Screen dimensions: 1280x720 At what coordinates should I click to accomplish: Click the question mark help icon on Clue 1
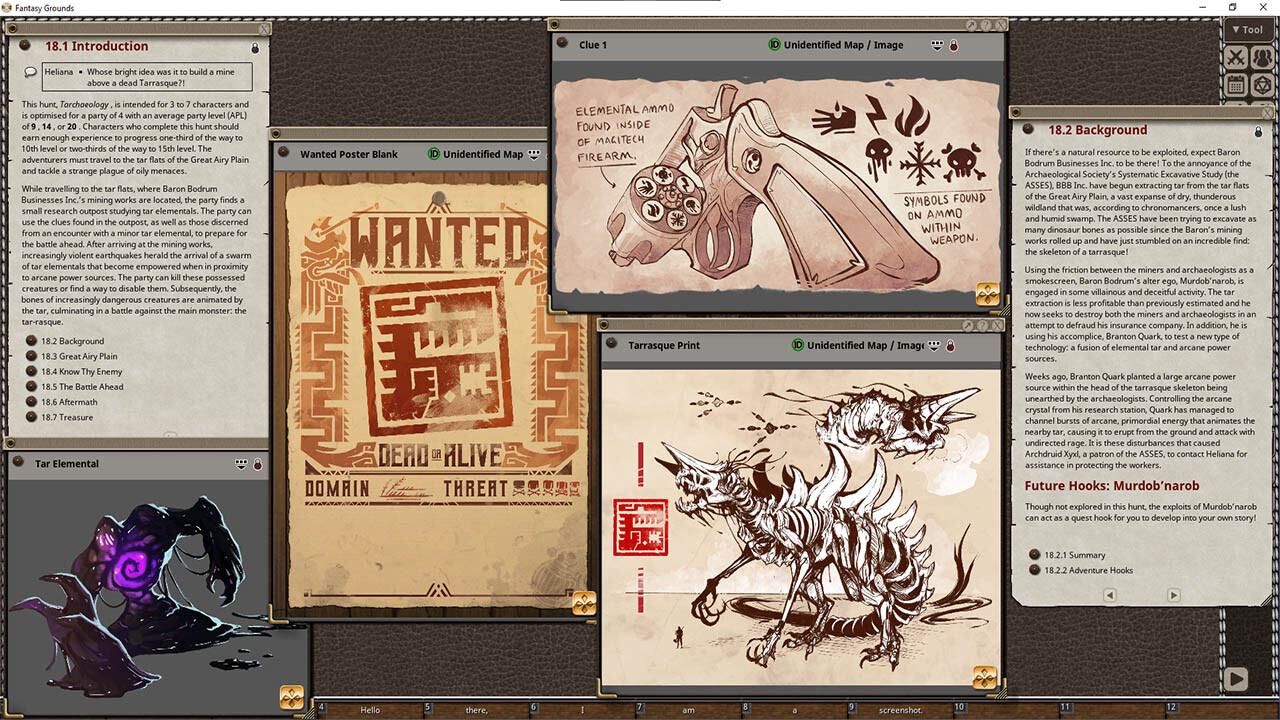pyautogui.click(x=986, y=26)
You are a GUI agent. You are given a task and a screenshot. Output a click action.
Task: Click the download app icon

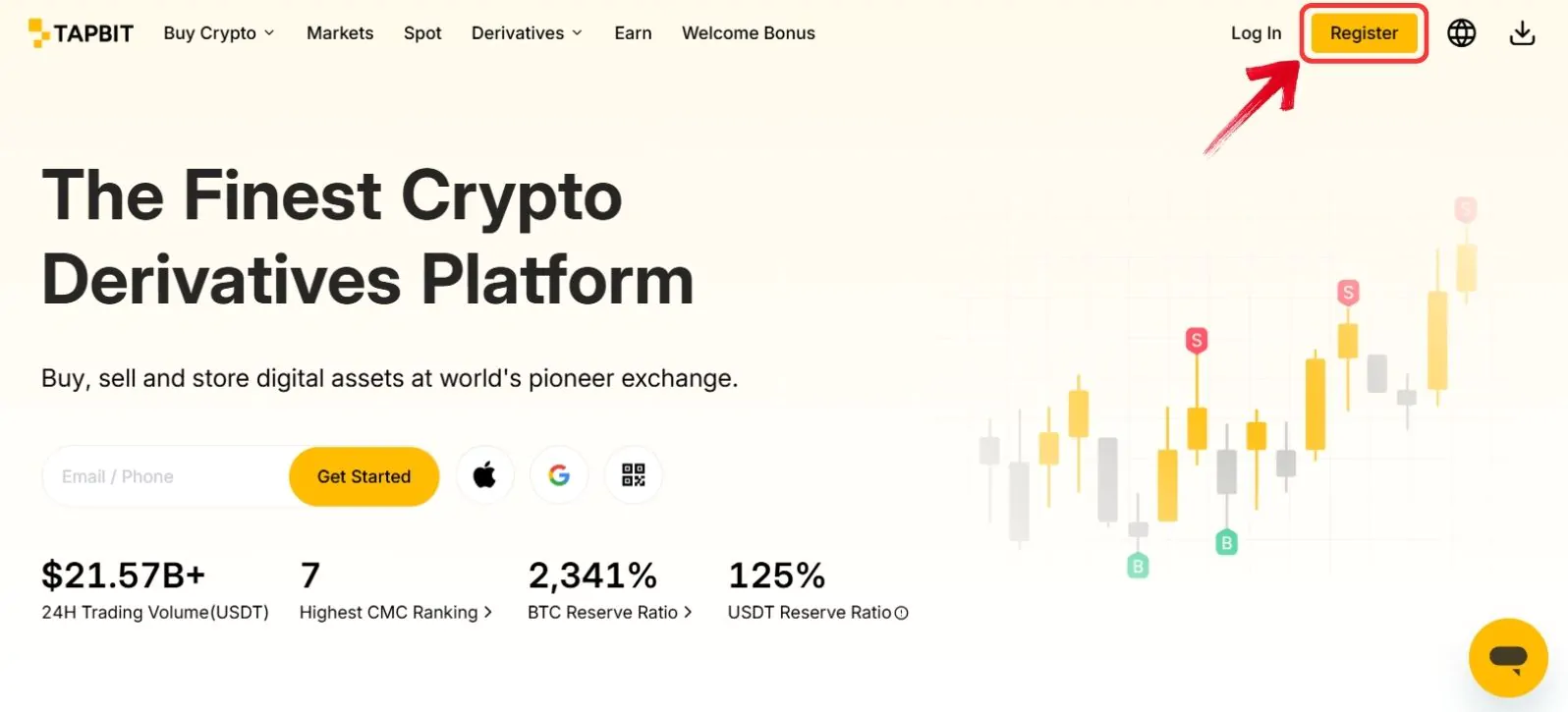coord(1522,33)
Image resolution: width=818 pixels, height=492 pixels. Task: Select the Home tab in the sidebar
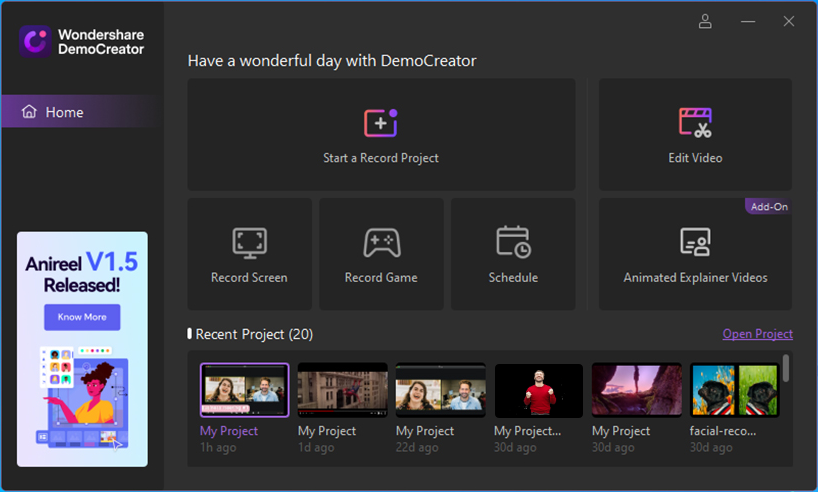[80, 112]
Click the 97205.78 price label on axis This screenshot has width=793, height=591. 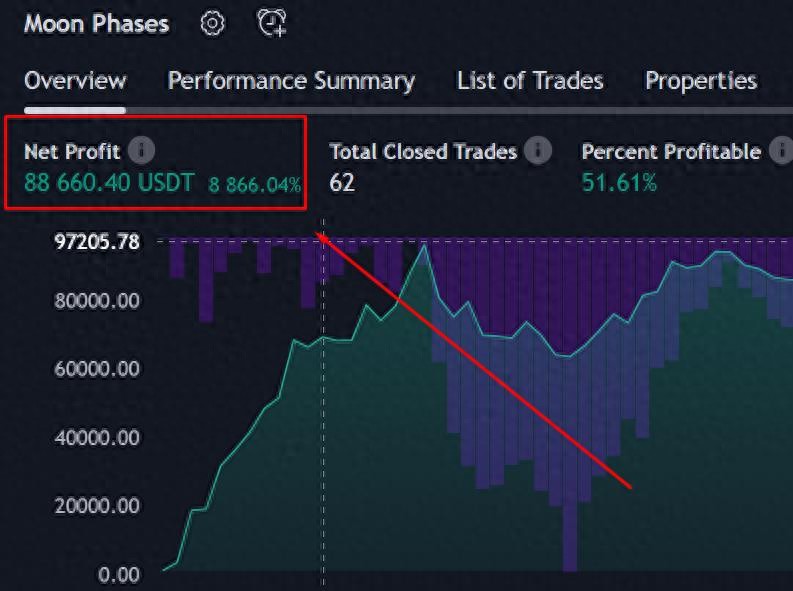pyautogui.click(x=99, y=241)
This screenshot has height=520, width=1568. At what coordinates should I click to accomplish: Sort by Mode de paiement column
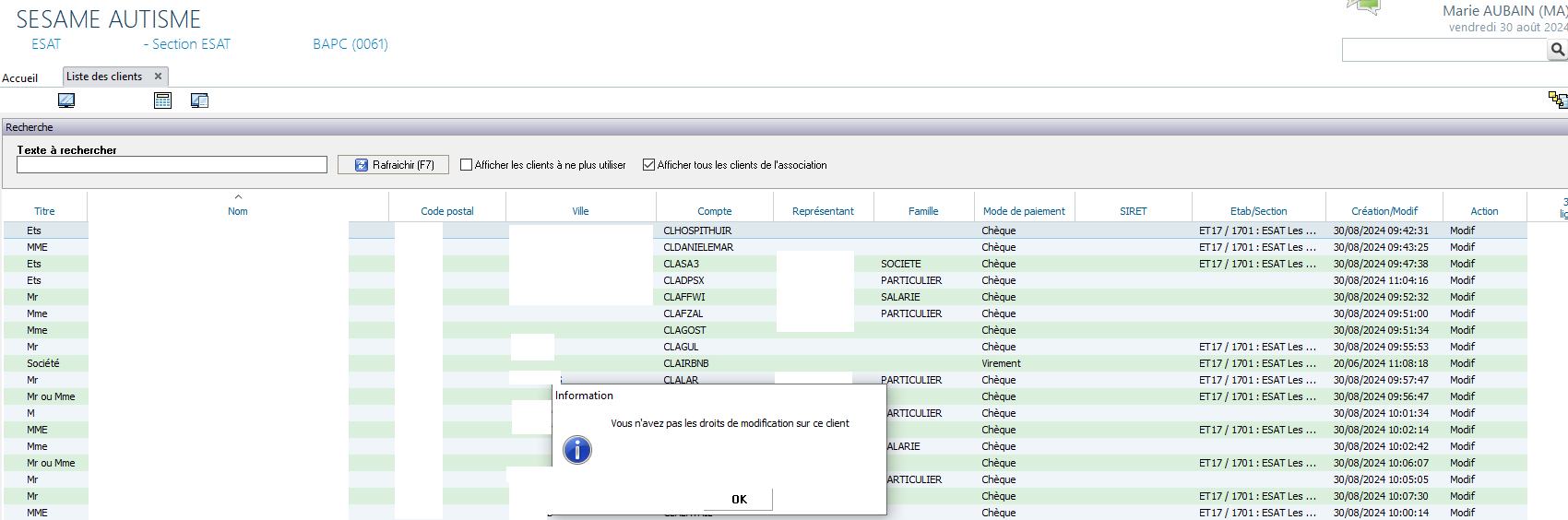pos(1023,211)

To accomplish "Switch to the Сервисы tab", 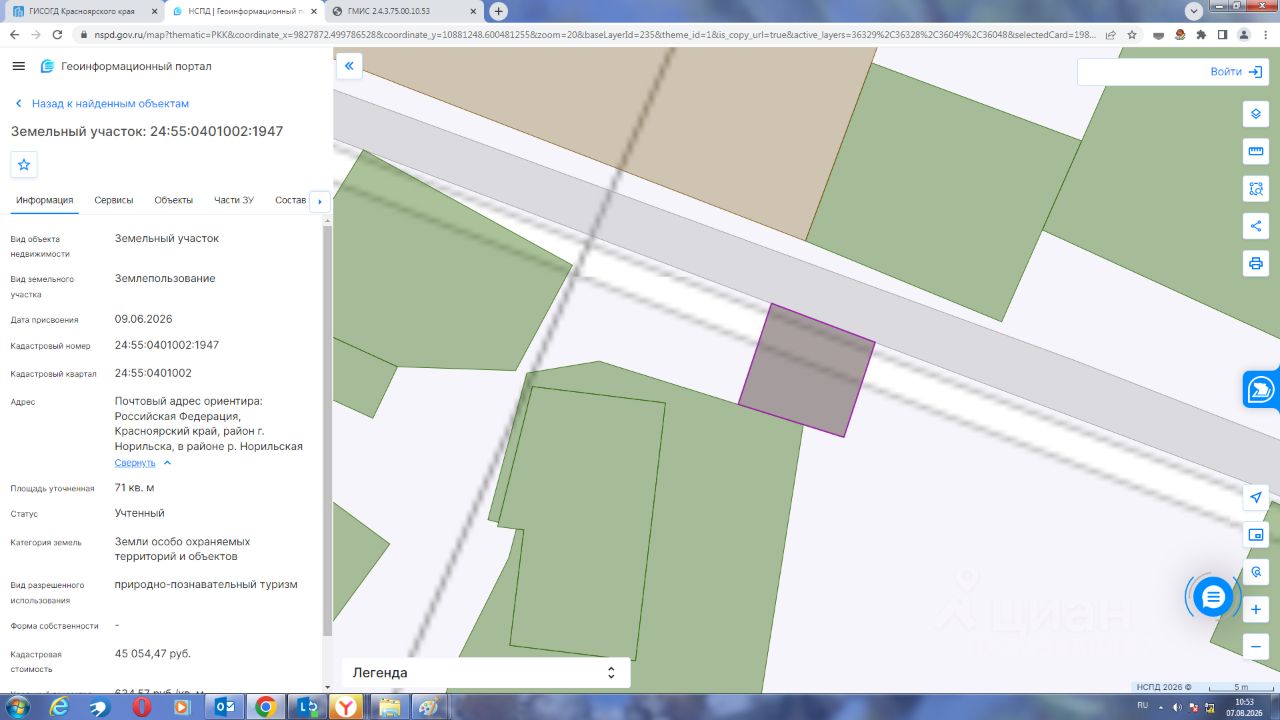I will [x=114, y=200].
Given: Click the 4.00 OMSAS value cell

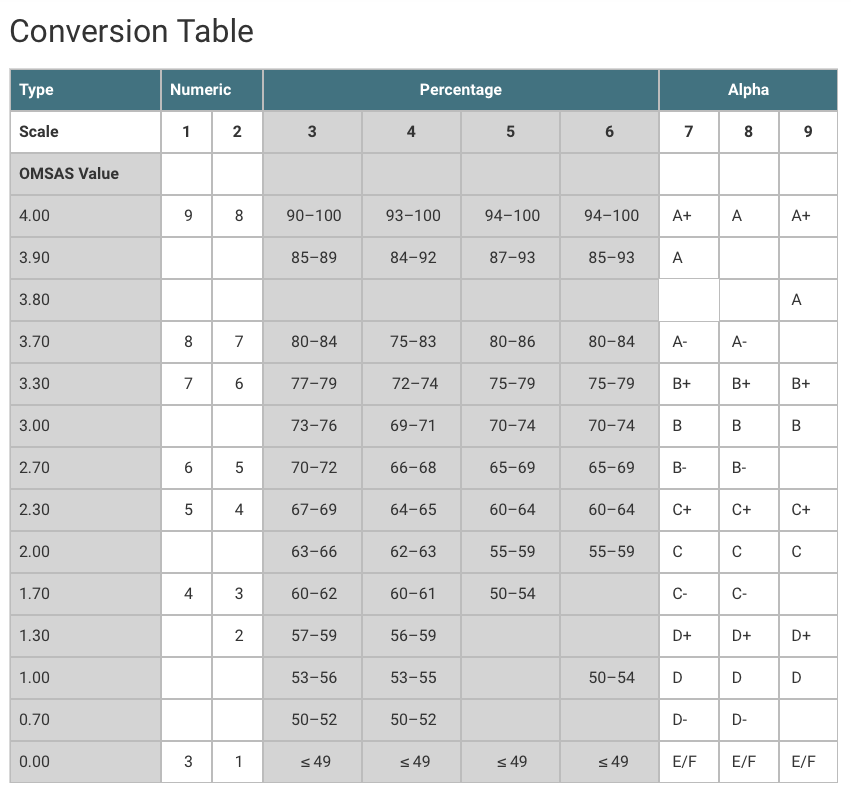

__Work instructions__.
Copy nothing but the lines from the top of the data down to the line containing "You are a GUI", and leave the pictures out.

__Finished task__.
Screen dimensions: 1280x720 At what coordinates should I click to accomplish: Click the question mark help icon on Clue 1
pyautogui.click(x=986, y=26)
You are a GUI agent. You are given a task and a screenshot. Output a click action.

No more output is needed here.